### About this task
Please copy out every one of the following records word for word, with no changes.

### Source data
■ ■ ■ ■
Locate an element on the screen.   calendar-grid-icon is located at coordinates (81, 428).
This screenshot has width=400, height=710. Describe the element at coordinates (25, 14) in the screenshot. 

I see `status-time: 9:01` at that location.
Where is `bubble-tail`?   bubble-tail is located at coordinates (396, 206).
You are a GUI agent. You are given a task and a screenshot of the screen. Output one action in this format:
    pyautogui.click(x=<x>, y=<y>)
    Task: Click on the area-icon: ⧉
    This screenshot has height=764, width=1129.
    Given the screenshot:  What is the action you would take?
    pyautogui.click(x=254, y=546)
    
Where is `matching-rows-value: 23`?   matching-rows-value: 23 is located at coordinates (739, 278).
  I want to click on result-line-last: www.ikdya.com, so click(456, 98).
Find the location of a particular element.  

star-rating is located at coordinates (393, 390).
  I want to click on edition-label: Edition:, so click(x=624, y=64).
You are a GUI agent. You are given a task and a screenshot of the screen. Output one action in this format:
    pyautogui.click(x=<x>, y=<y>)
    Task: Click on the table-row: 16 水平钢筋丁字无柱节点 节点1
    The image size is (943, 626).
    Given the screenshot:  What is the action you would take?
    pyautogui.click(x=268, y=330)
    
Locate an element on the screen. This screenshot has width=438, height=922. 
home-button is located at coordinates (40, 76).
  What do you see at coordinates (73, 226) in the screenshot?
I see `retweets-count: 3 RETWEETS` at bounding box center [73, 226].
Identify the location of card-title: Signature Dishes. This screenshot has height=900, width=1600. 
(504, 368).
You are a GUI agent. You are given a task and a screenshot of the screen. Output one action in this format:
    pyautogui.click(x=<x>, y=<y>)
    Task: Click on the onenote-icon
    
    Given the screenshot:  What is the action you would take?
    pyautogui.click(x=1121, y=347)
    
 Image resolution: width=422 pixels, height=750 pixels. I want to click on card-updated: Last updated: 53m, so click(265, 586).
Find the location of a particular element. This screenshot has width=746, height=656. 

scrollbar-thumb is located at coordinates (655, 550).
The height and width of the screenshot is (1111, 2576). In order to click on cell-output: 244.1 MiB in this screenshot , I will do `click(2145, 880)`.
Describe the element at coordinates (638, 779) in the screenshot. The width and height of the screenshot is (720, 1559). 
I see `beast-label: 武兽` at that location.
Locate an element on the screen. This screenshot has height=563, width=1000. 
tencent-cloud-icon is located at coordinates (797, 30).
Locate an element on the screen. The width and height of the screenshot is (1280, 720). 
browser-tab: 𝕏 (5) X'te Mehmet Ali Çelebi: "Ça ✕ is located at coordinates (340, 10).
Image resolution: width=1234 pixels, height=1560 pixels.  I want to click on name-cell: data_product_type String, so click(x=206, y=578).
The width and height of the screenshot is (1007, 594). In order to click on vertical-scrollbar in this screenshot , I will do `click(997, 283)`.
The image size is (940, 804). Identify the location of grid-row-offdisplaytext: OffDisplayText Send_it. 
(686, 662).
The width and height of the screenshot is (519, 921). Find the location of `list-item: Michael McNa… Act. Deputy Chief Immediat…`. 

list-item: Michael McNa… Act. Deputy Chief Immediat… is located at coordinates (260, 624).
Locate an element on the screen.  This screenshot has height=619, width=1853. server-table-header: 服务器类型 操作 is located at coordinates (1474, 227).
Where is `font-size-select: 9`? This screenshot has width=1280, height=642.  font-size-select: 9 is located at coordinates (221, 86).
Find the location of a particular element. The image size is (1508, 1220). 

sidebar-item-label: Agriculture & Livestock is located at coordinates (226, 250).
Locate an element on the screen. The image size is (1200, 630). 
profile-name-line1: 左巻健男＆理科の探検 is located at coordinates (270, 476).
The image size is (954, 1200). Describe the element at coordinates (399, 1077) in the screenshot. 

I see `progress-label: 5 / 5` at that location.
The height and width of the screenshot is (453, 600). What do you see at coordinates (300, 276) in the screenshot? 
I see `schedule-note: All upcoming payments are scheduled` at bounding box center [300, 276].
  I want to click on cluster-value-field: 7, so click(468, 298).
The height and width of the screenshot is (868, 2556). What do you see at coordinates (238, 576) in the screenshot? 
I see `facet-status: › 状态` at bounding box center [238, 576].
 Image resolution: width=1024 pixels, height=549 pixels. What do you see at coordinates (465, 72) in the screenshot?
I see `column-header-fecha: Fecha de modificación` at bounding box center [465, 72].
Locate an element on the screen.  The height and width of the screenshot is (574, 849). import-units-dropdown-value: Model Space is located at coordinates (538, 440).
■ ■ ■ ■
### Exercise solution
Locate an element on the screen.   calendar-grid-icon is located at coordinates (81, 428).
This screenshot has width=400, height=710. Describe the element at coordinates (25, 14) in the screenshot. 

I see `status-time: 9:01` at that location.
Where is `bubble-tail`?   bubble-tail is located at coordinates (396, 206).
You are a GUI agent. You are given a task and a screenshot of the screen. Output one action in this format:
    pyautogui.click(x=<x>, y=<y>)
    Task: Click on the area-icon: ⧉
    This screenshot has height=764, width=1129.
    Given the screenshot:  What is the action you would take?
    pyautogui.click(x=254, y=546)
    
Where is `matching-rows-value: 23`?   matching-rows-value: 23 is located at coordinates (739, 278).
  I want to click on result-line-last: www.ikdya.com, so click(456, 98).
Find the location of a particular element.  

star-rating is located at coordinates (393, 390).
  I want to click on edition-label: Edition:, so click(x=624, y=64).
You are a GUI agent. You are given a task and a screenshot of the screen. Output one action in this format:
    pyautogui.click(x=<x>, y=<y>)
    Task: Click on the table-row: 16 水平钢筋丁字无柱节点 节点1
    The image size is (943, 626).
    Given the screenshot:  What is the action you would take?
    pyautogui.click(x=268, y=330)
    
Locate an element on the screen. This screenshot has width=438, height=922. 
home-button is located at coordinates (40, 76).
  What do you see at coordinates (73, 226) in the screenshot?
I see `retweets-count: 3 RETWEETS` at bounding box center [73, 226].
Identify the location of card-title: Signature Dishes. This screenshot has height=900, width=1600. 
(504, 368).
You are a GUI agent. You are given a task and a screenshot of the screen. Output one action in this format:
    pyautogui.click(x=<x>, y=<y>)
    Task: Click on the onenote-icon
    
    Given the screenshot:  What is the action you would take?
    pyautogui.click(x=1121, y=347)
    
 Image resolution: width=422 pixels, height=750 pixels. I want to click on card-updated: Last updated: 53m, so click(265, 586).
Find the location of a particular element. This screenshot has width=746, height=656. 

scrollbar-thumb is located at coordinates (655, 550).
The height and width of the screenshot is (1111, 2576). In order to click on cell-output: 244.1 MiB in this screenshot , I will do `click(2145, 880)`.
Describe the element at coordinates (638, 779) in the screenshot. The width and height of the screenshot is (720, 1559). 
I see `beast-label: 武兽` at that location.
Locate an element on the screen. This screenshot has height=563, width=1000. 
tencent-cloud-icon is located at coordinates (797, 30).
Locate an element on the screen. The width and height of the screenshot is (1280, 720). 
browser-tab: 𝕏 (5) X'te Mehmet Ali Çelebi: "Ça ✕ is located at coordinates (340, 10).
Image resolution: width=1234 pixels, height=1560 pixels.  I want to click on name-cell: data_product_type String, so click(x=206, y=578).
The width and height of the screenshot is (1007, 594). In order to click on vertical-scrollbar in this screenshot , I will do `click(997, 283)`.
The image size is (940, 804). Identify the location of grid-row-offdisplaytext: OffDisplayText Send_it. 
(686, 662).
The width and height of the screenshot is (519, 921). Find the location of `list-item: Michael McNa… Act. Deputy Chief Immediat…`. 

list-item: Michael McNa… Act. Deputy Chief Immediat… is located at coordinates (260, 624).
Locate an element on the screen.  This screenshot has height=619, width=1853. server-table-header: 服务器类型 操作 is located at coordinates (1474, 227).
Where is `font-size-select: 9`? This screenshot has width=1280, height=642.  font-size-select: 9 is located at coordinates (221, 86).
Find the location of a particular element. The image size is (1508, 1220). 

sidebar-item-label: Agriculture & Livestock is located at coordinates (226, 250).
Locate an element on the screen. The image size is (1200, 630). 
profile-name-line1: 左巻健男＆理科の探検 is located at coordinates (270, 476).
The image size is (954, 1200). Describe the element at coordinates (399, 1077) in the screenshot. 

I see `progress-label: 5 / 5` at that location.
The height and width of the screenshot is (453, 600). What do you see at coordinates (300, 276) in the screenshot? 
I see `schedule-note: All upcoming payments are scheduled` at bounding box center [300, 276].
  I want to click on cluster-value-field: 7, so click(468, 298).
The height and width of the screenshot is (868, 2556). What do you see at coordinates (238, 576) in the screenshot? 
I see `facet-status: › 状态` at bounding box center [238, 576].
 Image resolution: width=1024 pixels, height=549 pixels. What do you see at coordinates (465, 72) in the screenshot?
I see `column-header-fecha: Fecha de modificación` at bounding box center [465, 72].
Locate an element on the screen.  The height and width of the screenshot is (574, 849). import-units-dropdown-value: Model Space is located at coordinates (538, 440).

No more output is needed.